◆ What the task requires:
Transcribe all of the data verbatim, please, and leave out its pictures.

◆ Dataset records:
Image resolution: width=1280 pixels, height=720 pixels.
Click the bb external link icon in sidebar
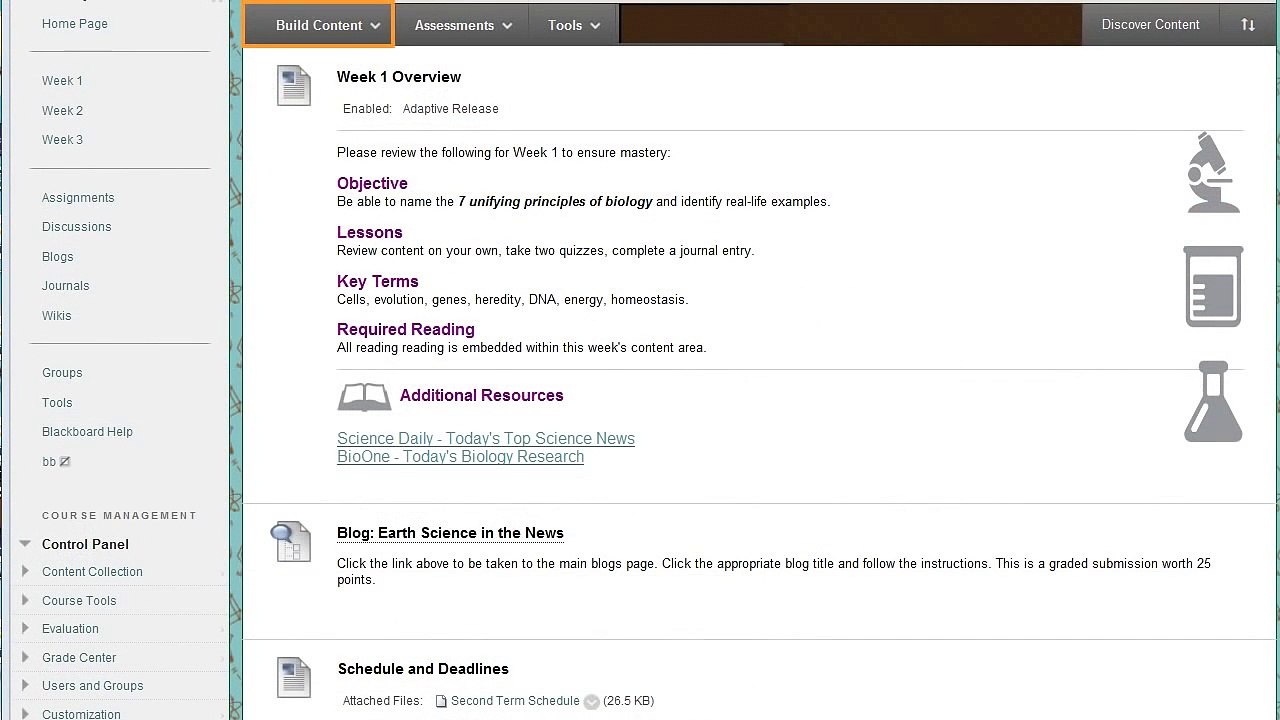(x=65, y=462)
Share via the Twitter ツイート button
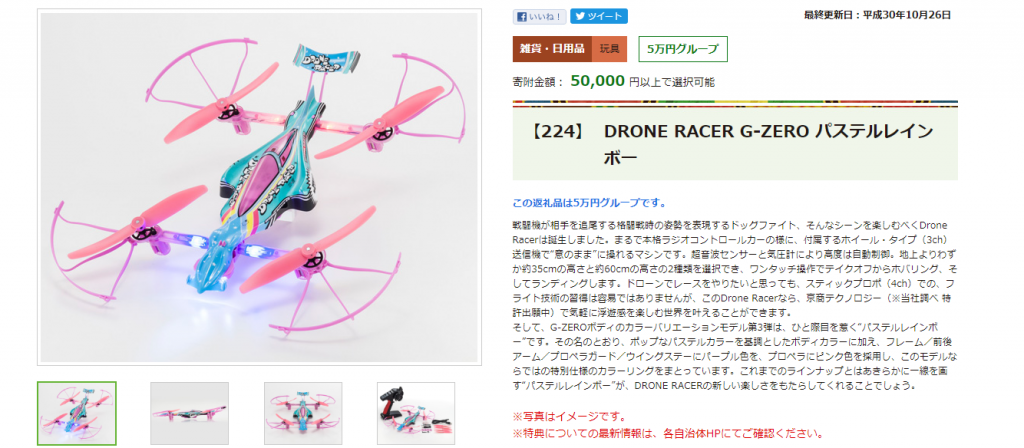 pyautogui.click(x=599, y=16)
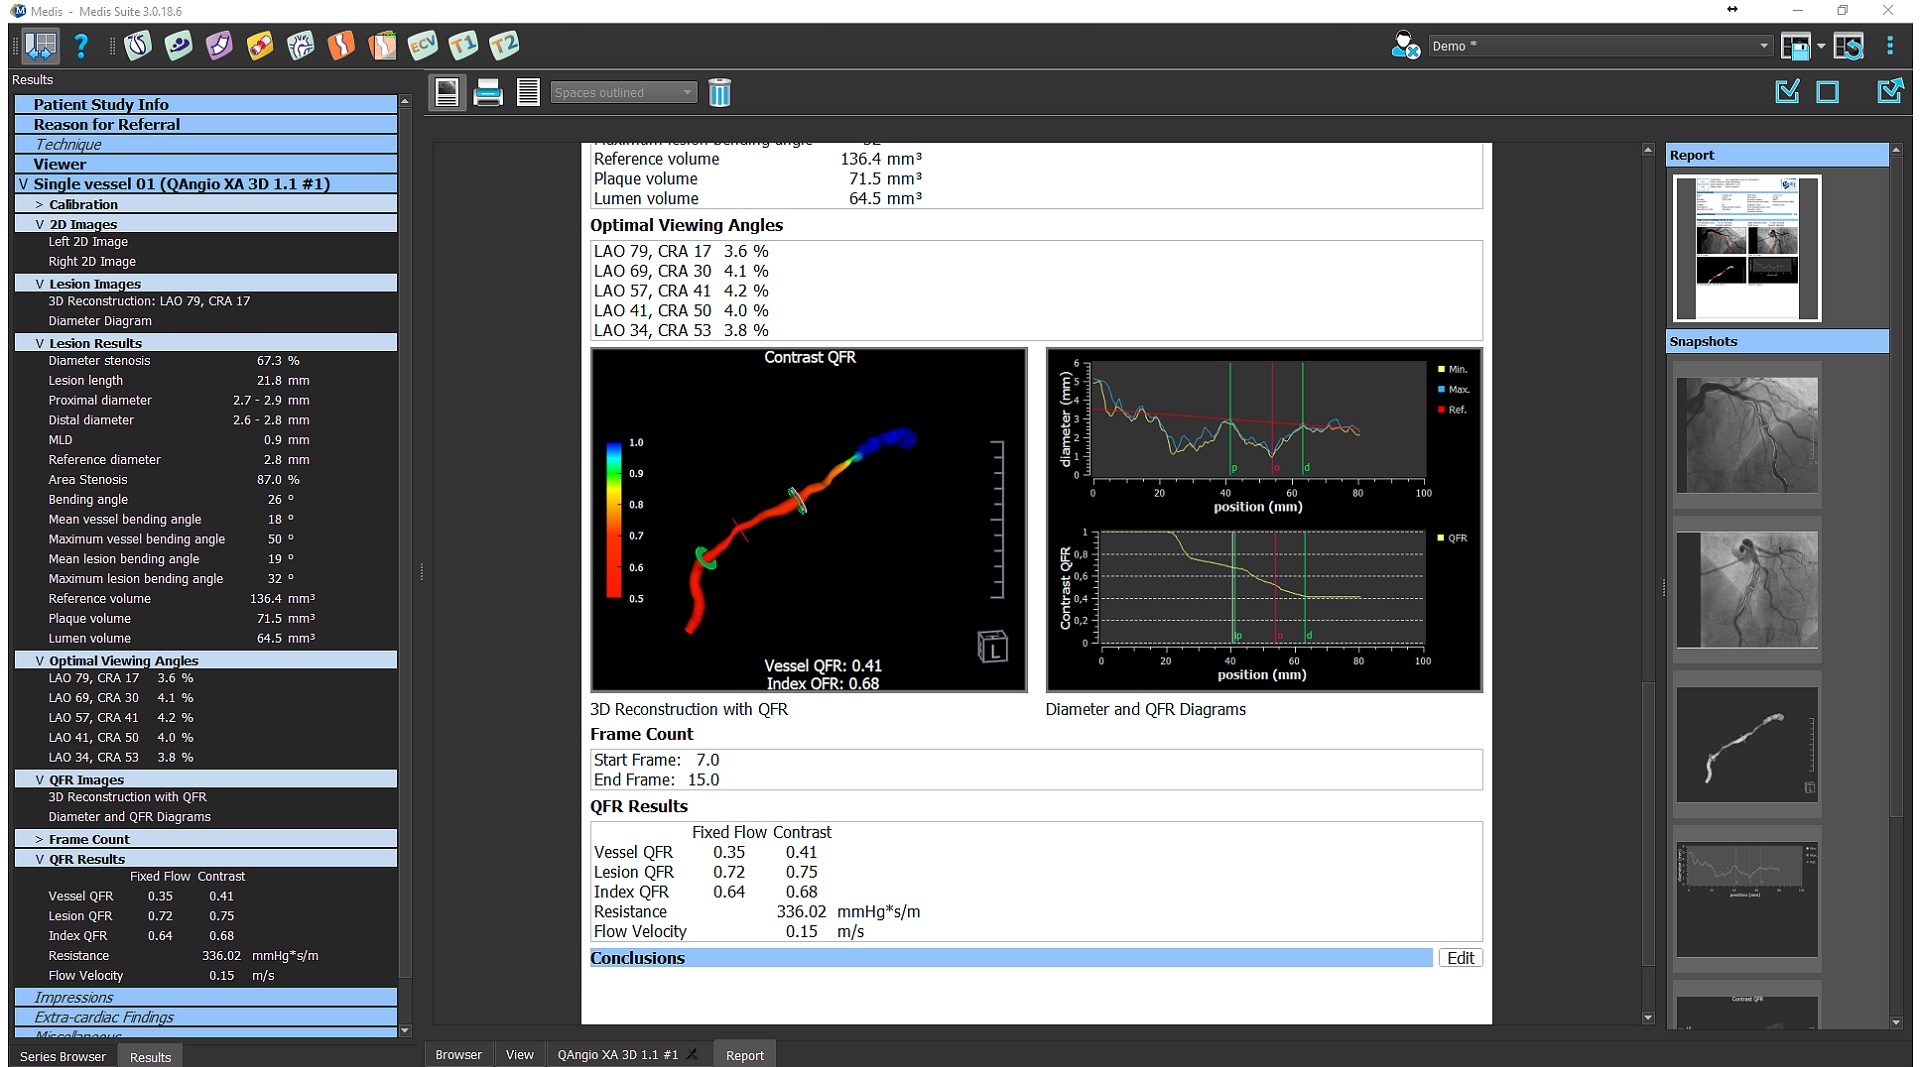
Task: Launch the ECV analysis app icon
Action: pos(423,45)
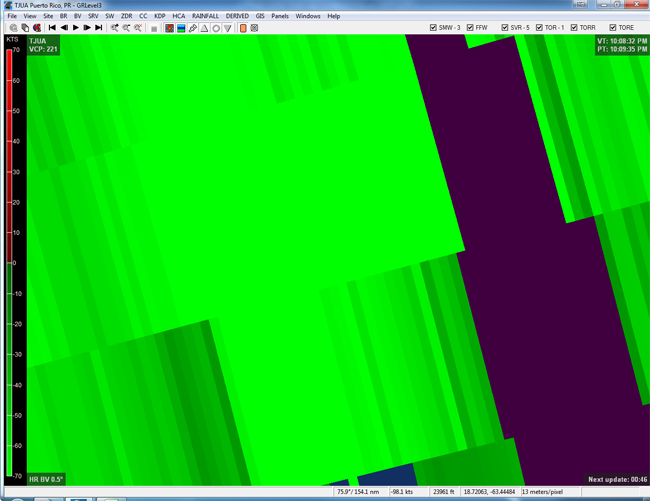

◆ Your solution:
Image resolution: width=1280 pixels, height=720 pixels.
Click the bb external link icon in sidebar
(x=65, y=462)
Share via the Twitter ツイート button
 pyautogui.click(x=599, y=16)
Task: Launch the ECV analysis app icon
Action: pos(423,45)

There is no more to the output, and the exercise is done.